(Stored entries)
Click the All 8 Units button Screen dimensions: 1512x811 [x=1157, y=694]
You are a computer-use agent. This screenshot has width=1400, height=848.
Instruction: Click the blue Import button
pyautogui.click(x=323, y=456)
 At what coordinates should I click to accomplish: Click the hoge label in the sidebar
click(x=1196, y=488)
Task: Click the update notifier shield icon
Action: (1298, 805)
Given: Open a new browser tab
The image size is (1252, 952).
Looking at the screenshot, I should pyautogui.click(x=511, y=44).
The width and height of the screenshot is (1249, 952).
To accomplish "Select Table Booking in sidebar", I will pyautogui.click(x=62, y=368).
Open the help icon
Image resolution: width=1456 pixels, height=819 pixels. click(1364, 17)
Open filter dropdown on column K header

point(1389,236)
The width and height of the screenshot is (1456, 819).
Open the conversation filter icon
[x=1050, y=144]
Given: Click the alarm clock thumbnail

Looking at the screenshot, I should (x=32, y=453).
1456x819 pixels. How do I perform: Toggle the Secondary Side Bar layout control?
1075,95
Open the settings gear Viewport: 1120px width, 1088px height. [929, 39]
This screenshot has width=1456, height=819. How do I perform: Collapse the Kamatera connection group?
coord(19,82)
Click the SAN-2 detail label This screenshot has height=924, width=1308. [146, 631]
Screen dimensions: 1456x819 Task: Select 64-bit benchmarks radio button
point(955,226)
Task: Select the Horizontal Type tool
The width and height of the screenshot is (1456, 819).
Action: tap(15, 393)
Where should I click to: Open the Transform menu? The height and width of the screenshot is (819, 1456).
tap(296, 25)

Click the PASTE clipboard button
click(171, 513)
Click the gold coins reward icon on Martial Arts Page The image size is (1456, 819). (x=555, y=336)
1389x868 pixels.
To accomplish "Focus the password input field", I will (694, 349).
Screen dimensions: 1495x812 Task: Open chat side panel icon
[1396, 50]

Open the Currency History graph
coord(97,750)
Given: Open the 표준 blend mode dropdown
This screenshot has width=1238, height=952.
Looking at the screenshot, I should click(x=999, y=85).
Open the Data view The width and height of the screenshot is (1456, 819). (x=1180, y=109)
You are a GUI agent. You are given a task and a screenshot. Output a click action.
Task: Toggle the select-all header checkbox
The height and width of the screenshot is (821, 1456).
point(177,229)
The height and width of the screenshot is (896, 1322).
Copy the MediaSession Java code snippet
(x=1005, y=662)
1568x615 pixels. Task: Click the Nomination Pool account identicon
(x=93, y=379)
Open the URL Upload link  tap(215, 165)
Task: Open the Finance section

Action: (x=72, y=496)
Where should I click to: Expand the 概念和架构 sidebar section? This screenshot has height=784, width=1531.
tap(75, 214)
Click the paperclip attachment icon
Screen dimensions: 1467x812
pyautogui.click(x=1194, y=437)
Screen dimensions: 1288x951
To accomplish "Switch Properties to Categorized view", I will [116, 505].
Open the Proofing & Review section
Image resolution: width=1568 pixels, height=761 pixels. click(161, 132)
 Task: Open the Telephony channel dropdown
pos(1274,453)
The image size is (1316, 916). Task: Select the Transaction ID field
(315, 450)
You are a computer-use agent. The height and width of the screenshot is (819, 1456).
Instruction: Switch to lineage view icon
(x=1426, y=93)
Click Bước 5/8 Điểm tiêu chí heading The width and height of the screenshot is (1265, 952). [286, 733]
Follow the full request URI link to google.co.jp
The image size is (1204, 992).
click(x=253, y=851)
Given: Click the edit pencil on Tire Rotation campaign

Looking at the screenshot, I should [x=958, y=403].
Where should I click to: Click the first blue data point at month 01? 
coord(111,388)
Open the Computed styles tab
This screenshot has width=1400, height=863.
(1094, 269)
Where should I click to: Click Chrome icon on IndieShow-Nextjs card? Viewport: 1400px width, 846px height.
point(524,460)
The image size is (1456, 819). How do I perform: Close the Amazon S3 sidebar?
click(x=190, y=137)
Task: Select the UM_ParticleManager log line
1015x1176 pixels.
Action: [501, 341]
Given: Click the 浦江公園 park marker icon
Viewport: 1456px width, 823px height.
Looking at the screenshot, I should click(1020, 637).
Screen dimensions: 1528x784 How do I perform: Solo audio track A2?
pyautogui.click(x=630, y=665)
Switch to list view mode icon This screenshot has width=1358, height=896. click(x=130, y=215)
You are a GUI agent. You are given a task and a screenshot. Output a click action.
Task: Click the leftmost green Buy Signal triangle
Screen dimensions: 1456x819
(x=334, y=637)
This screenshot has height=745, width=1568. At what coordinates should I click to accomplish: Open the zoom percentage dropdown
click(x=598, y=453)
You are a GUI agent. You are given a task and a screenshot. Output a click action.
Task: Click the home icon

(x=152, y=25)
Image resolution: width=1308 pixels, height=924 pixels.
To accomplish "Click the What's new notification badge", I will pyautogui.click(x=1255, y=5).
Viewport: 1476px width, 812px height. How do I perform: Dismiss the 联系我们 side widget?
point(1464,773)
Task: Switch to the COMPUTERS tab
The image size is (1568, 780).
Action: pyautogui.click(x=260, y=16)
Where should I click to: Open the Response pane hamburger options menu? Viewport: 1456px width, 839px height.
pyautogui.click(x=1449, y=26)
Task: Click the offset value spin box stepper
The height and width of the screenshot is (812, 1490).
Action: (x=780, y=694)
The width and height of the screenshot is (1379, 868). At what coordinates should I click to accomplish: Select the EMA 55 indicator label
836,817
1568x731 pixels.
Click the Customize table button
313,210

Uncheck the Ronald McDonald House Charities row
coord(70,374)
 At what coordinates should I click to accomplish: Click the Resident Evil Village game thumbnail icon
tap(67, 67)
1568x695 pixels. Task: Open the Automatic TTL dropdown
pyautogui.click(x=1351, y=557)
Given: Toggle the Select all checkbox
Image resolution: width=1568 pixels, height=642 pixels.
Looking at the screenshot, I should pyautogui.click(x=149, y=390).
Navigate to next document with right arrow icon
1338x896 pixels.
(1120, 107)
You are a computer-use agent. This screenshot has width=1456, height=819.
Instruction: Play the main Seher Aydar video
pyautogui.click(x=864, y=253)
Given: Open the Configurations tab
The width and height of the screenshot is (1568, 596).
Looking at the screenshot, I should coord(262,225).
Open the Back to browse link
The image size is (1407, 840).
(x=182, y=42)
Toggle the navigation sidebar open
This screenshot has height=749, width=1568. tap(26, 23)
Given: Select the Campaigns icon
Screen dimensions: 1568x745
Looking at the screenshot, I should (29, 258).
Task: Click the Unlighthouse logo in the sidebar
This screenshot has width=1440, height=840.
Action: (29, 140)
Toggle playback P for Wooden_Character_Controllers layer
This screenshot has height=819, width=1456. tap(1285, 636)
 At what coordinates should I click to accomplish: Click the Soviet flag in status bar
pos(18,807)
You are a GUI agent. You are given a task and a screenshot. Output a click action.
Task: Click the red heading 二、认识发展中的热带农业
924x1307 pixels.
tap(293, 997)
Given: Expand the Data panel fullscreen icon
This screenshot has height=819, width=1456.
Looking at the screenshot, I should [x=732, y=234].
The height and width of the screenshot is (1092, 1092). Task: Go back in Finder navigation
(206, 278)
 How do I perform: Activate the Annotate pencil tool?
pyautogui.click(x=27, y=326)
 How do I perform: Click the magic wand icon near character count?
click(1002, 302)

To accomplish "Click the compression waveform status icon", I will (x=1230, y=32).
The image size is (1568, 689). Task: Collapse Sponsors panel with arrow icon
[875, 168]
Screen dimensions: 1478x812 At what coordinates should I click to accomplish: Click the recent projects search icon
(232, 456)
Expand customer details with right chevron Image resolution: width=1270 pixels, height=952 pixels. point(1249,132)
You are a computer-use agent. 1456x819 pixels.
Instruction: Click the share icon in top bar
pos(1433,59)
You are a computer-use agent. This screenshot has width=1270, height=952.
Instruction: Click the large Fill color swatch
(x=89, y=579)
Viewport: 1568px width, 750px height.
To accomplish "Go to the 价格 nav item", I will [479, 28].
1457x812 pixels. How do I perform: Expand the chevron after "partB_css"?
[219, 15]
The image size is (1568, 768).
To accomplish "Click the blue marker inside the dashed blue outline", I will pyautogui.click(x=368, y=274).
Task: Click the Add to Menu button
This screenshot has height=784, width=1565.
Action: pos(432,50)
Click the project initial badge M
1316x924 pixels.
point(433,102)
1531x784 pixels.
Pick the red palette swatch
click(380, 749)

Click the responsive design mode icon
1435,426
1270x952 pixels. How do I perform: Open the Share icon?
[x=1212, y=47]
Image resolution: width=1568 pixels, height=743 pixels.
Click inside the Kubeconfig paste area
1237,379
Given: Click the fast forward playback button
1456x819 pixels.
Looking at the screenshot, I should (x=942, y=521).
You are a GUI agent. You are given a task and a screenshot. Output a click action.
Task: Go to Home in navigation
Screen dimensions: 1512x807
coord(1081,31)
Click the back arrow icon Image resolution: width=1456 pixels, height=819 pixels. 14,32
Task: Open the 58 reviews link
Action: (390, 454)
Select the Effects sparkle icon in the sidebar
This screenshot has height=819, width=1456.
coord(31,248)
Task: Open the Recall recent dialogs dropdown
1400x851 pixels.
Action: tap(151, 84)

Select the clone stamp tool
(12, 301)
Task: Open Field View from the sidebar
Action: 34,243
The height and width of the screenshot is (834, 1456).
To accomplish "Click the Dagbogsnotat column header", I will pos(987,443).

- **EXERCISE GOAL**: Check each line of the records for the string "will" and copy those that have it.

- **RESULT OF THIS EXERCISE**:
To accomplish "Select Table Booking in sidebar", I will pyautogui.click(x=62, y=368).
To accomplish "Focus the password input field", I will (694, 349).
To accomplish "Switch Properties to Categorized view", I will [116, 505].
To accomplish "Click the What's new notification badge", I will pyautogui.click(x=1255, y=5).
To accomplish "Click the compression waveform status icon", I will (x=1230, y=32).
To accomplish "Go to the 价格 nav item", I will [479, 28].
To accomplish "Click the blue marker inside the dashed blue outline", I will pyautogui.click(x=368, y=274).
To accomplish "Click the Dagbogsnotat column header", I will pos(987,443).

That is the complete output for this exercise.